Her gaze found the rooftops of the brick buildings lining Main Street and the clouds drifting high above them. “As a kid, I used to imagine grand structures. Domes that tilted and swirled crookedly. Buildings that had curved walls. Second stories that seemed to float on air.” Her words came to a halt and her gaze came crashing back to Vince. “My family thought I didn’t understand how a conventional building happens. Tiles need flat surfaces to adhere, you know. So I kept my ideas in a sketchbook. And then I took years of math and science and art, all the while hoping to learn how to bring my impossible ideas to life.” Unsuccessfully if her quitting was any indication. “I studied the work of Zaha Hadid. She was a pioneer in liberating architectural geometry.”
Vince was lost, period. And a bit lost in the passion he saw in her eyes.

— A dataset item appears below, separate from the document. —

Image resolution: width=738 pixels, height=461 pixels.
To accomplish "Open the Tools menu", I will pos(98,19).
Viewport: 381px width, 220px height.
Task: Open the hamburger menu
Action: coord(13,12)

Harley blinked. “I’m boring you.”
“Not in the slightest.” He paused, figuring the best means to get to the bottom of this was a direct question. “Did you think you’d be a pioneer in the field, too?” Did she honestly believe it would only take a few years?
Her mouth worked. Her nose wrinkled. Her eyes rounded with watery disappointment. “Yes. I thought I could blaze new trails in architecture. Does that sound conceited?”
“No. It sounds like a really great goal.” Lacking one himself, he was envious she had one.
“A goal.” She blew out a breath and shook her head. “More like a pipe dream.”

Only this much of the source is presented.